== Segment start ==

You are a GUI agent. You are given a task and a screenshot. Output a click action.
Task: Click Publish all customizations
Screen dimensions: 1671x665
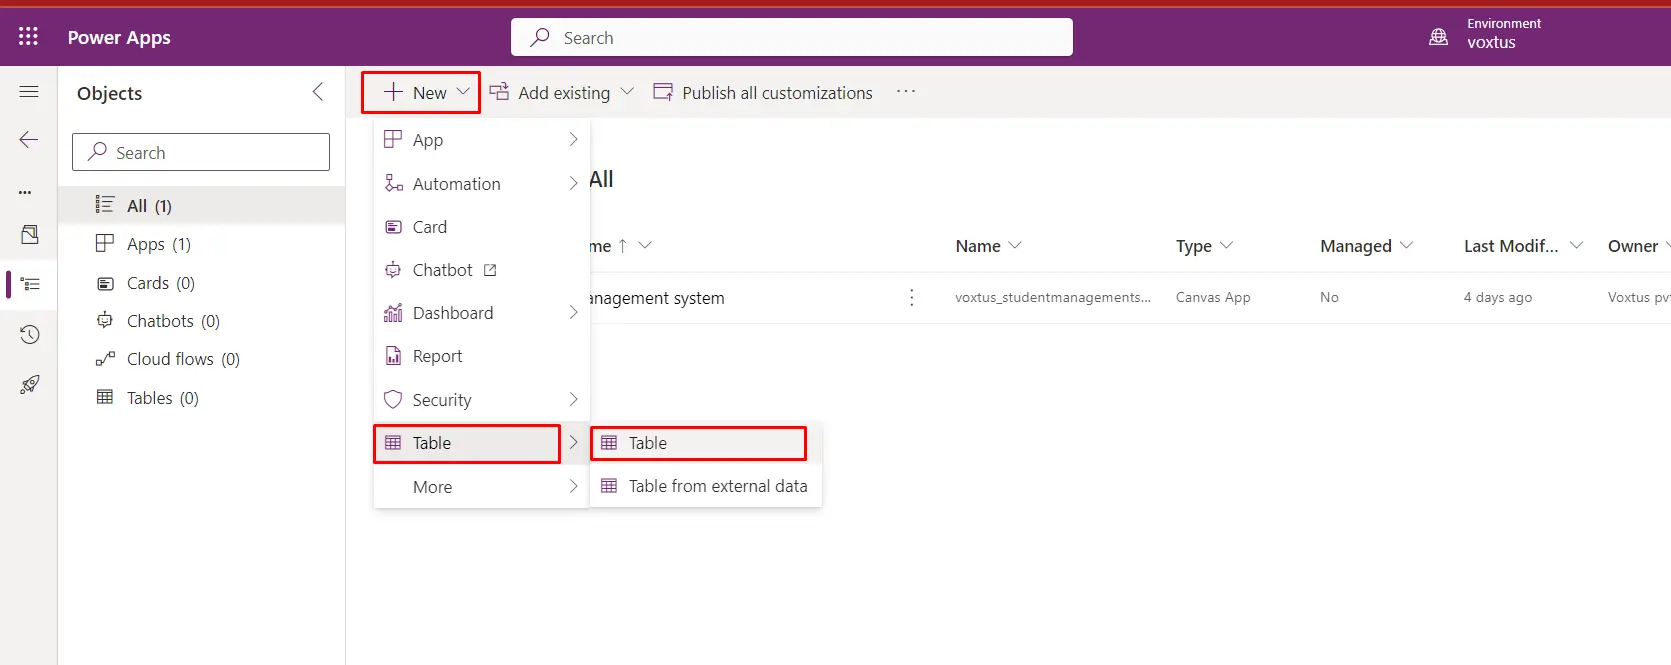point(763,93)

== Segment end ==
== Segment start ==

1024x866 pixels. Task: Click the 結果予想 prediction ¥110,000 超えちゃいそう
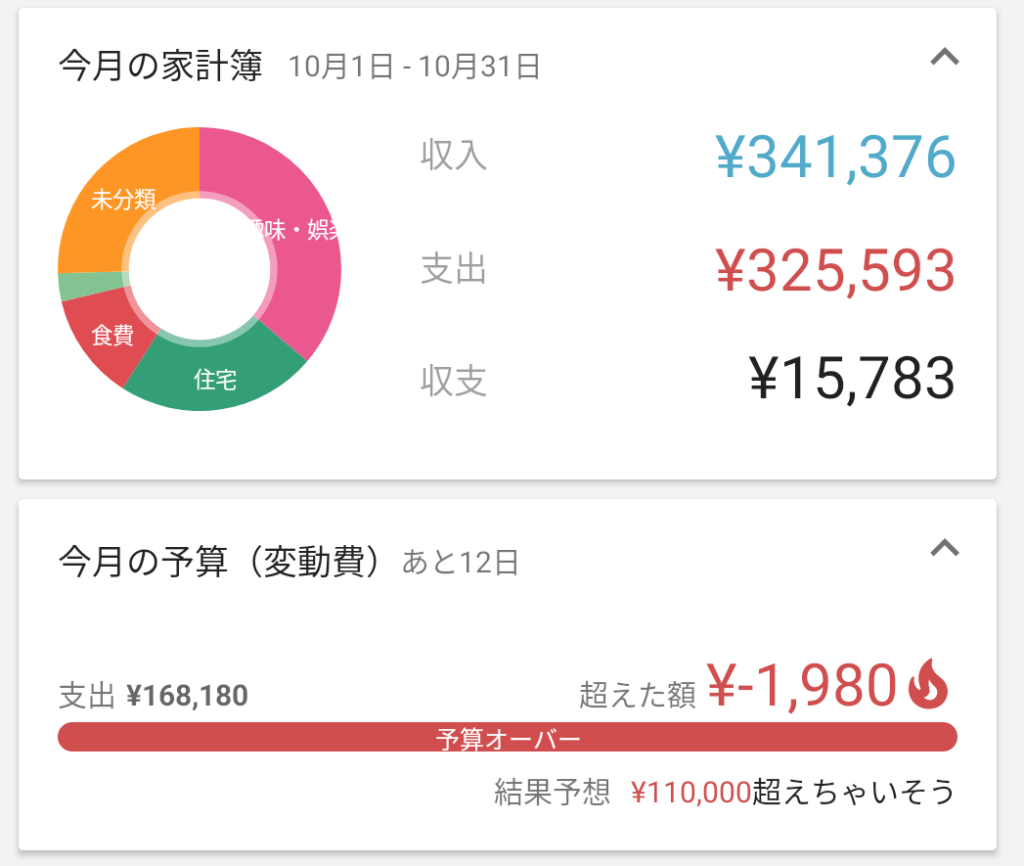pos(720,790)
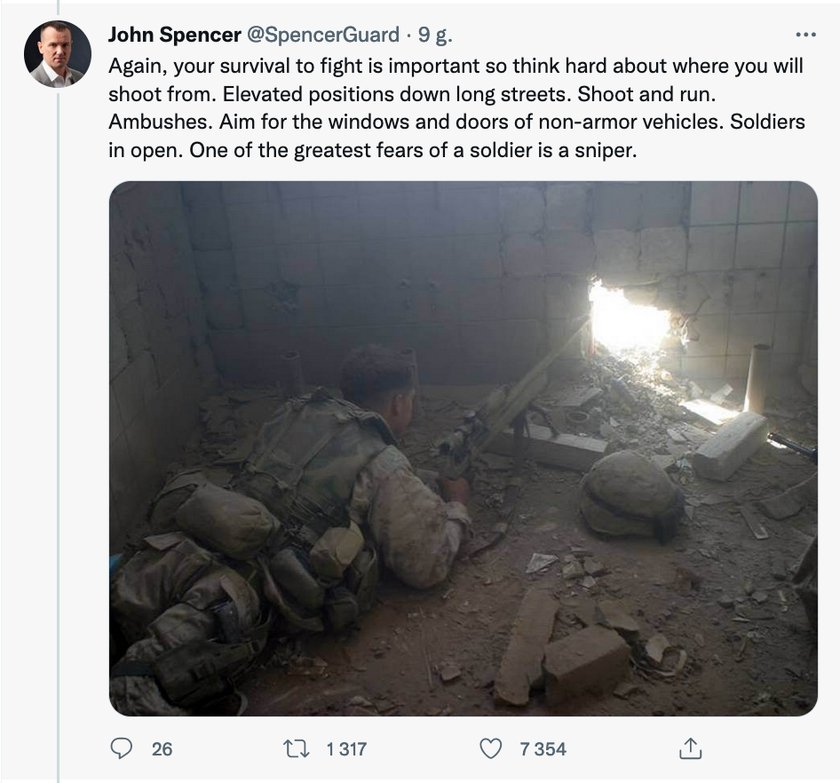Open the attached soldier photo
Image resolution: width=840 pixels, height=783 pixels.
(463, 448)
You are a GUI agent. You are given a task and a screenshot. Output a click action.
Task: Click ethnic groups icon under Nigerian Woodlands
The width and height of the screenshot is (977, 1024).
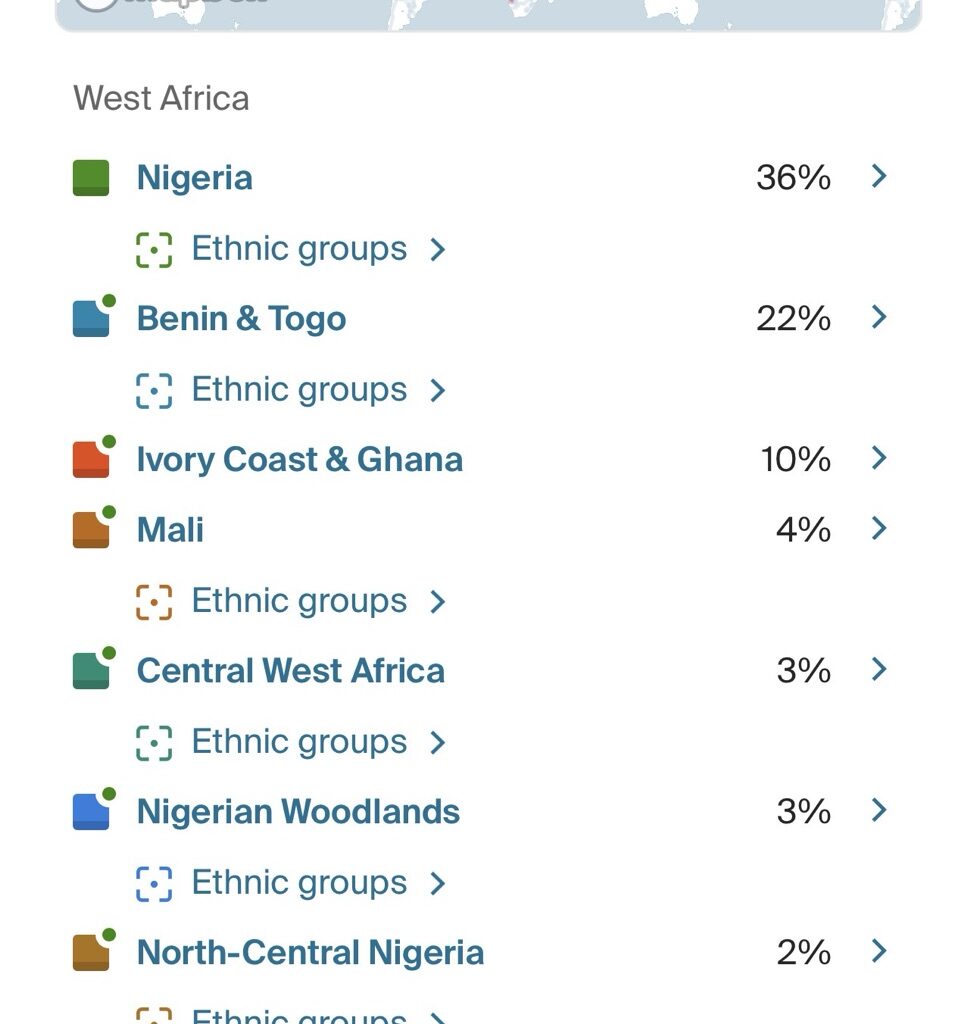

== Segment end ==
== Segment start ==

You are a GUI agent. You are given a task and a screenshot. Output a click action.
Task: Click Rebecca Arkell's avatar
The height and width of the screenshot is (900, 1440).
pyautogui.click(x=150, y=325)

== Segment end ==

Exercise: Quote word for word only the lines above from the one containing "1024x866 pixels. Task: Click" through the one containing "The width and". Pictures stay out of your copy.

Completed task:
1024x866 pixels. Task: Click the 結果予想 prediction ¥110,000 超えちゃいそう
pos(720,790)
Open the attached soldier photo
Image resolution: width=840 pixels, height=783 pixels.
(463, 448)
You are a GUI agent. You are given a task and a screenshot. Output a click action.
Task: Click ethnic groups icon under Nigerian Woodlands
The width and height of the screenshot is (977, 1024).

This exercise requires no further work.